◆ **ABOUT THIS EXERCISE**:
The records follow. Filter them to the lines that hold "will".

*** DATA PROVIDED ***

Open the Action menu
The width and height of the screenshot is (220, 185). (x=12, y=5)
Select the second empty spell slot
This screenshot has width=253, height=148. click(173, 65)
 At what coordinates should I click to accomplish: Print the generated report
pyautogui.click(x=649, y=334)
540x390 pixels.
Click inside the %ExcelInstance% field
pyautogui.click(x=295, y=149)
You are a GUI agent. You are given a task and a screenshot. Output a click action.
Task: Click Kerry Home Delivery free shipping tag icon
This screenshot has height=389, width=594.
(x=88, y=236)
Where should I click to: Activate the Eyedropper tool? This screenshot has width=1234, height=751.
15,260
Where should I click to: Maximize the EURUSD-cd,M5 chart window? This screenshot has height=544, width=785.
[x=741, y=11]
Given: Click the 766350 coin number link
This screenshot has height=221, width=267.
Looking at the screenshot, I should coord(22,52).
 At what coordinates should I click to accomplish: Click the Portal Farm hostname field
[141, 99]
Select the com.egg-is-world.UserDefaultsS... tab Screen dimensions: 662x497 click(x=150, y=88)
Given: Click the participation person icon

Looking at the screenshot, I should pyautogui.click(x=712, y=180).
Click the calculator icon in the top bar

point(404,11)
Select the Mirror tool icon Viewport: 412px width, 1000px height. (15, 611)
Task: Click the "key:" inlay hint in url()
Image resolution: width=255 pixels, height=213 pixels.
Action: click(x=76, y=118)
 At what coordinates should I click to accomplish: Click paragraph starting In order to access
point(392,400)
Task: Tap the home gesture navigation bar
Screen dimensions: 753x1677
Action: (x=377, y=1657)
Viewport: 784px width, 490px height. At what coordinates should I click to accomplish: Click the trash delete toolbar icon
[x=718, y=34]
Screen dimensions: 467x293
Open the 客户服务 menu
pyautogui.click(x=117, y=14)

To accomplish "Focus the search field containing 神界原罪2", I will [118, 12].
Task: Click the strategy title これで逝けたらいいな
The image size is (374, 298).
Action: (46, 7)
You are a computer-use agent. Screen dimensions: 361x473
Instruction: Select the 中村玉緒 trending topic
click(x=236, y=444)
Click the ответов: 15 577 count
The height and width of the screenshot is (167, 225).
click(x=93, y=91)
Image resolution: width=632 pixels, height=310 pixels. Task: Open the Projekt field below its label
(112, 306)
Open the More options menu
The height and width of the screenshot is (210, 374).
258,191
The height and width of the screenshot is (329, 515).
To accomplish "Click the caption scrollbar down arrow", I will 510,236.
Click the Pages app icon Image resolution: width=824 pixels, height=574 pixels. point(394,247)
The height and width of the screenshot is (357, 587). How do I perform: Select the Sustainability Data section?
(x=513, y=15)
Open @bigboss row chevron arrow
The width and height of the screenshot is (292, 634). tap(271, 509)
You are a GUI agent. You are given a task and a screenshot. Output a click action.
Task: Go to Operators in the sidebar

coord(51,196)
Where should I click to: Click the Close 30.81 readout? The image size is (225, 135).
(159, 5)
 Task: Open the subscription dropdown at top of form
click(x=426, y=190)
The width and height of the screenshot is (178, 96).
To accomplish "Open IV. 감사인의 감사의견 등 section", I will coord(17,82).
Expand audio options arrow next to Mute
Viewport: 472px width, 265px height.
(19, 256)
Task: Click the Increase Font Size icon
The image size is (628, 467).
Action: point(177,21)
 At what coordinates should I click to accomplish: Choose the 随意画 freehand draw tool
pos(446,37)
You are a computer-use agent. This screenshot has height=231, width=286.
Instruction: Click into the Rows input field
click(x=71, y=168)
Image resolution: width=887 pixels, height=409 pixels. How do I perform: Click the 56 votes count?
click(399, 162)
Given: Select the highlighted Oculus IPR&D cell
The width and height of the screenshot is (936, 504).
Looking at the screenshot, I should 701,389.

***

◆ **WRITTEN RESPONSE**:
To accomplish "Focus the search field containing 神界原罪2", I will [118, 12].
To accomplish "Click the caption scrollbar down arrow", I will 510,236.
To accomplish "Open IV. 감사인의 감사의견 등 section", I will coord(17,82).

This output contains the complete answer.